After the lengthy detours, back to the original question. What is Zero Knowledge Proof? Looking back at the Ali Baba example, and the use of Pedersen commitment in Monero, I will try to summarize my take.

  • We know a lot about the problem, and are happy share a lot of that knowledge.
  • We have a specific piece of information we want to keep secret.
  • We wish to share zero knowledge of that secret, but prove we know it, or that something related to it is true.
  • The proof comes from applying a specific process according to the domain in question. This results in (statistically) sufficiently strong proof that we hold the proof as verified.
  • There are likely some properties that need to be assumed true, such as having true sources of randomness, or lack of Quantum computing.

In the Ali Baba cave, the process is that of Alice always arriving via the correct path to Bob, repeated so many times that the combined probability of Alice always picking the right path by chance is incredibly small. Assumptions including no cheating (no path to bypass door in cave), and no broken randomness (you cannot predict which path Bob calls).

In the Monero proof of matching input and output amounts via Pedersen Commitments, the process is in the Homomorphic calculations holding true. While this case is only computationally binding, the computing power and the associated discrete logarithm problem is considered so hard that the chance of “faking” the proof is also considered incredibly small. Assumptions here include no solution to the discrete logarithm problem (i.e., no Quantum computing), and again true sources of randomness (cannot guess r).


There are plenty of examples on Ali Baba cave, and resources such as Zero to Monero that are filled with Greek symbols and formulas. I wrote this piece in order to find myself the middle ground on what ZKP means, and how the conceptual examples like Ali Baba translate to the cryptographic world, and what they mean at a higher level. I hope this will be useful to someone else. At least I feel I got a better understanding to my questions.

This article also allowed me to get familiar with the Pedersen Commitment, which I had often seen mentioned, but wondered about the real meaning. In the end, I find ZKP, as most topics, is not too complicated once you get past the terminology. Just a lot of new concepts for me, which takes time.
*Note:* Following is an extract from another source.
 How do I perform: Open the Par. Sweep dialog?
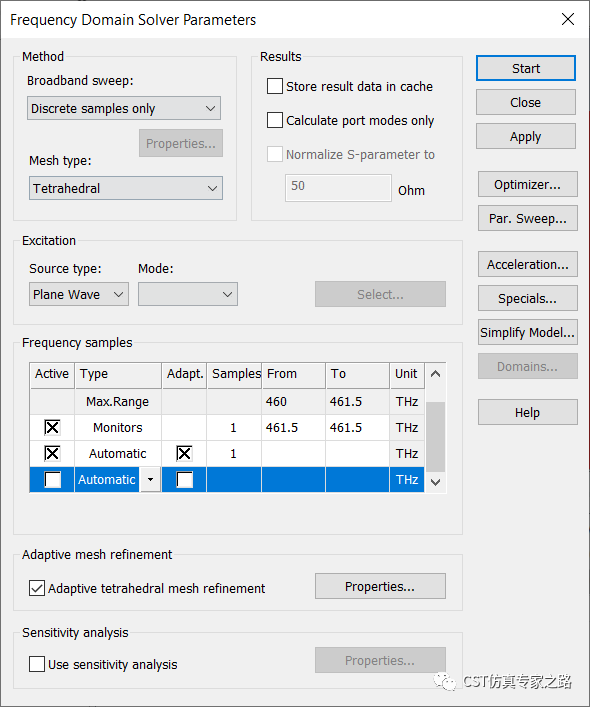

In the case of Monero and the way it verifies and anonymizes its transactions, there are also various other features I have not touched here. These include range proofs (a.k.a. bulletproofs in current implementation) to ensure the Pedersen Commitments are always using positive numbers, ring signatures to hide the sender addresses, stealth addresses for hiding recipients, key images to identify transactions, and (Diffie-Helman) key-exchanges to communicate the r and a from sender to receiver in the Pedersen Commitment. But these are out of the scope of this article.

Just to repeat the general disclaimer, I am not a cryptographer. So do your own research if you really need to understand the details. Hope this was useful for someone anyway. Cheers.

Just to remind once more, the codes I used to trial this article are available on my Monero Scraper Github project. At the time of writing, under src/golang/pedersen and src/python/experiments/ellipticcurves.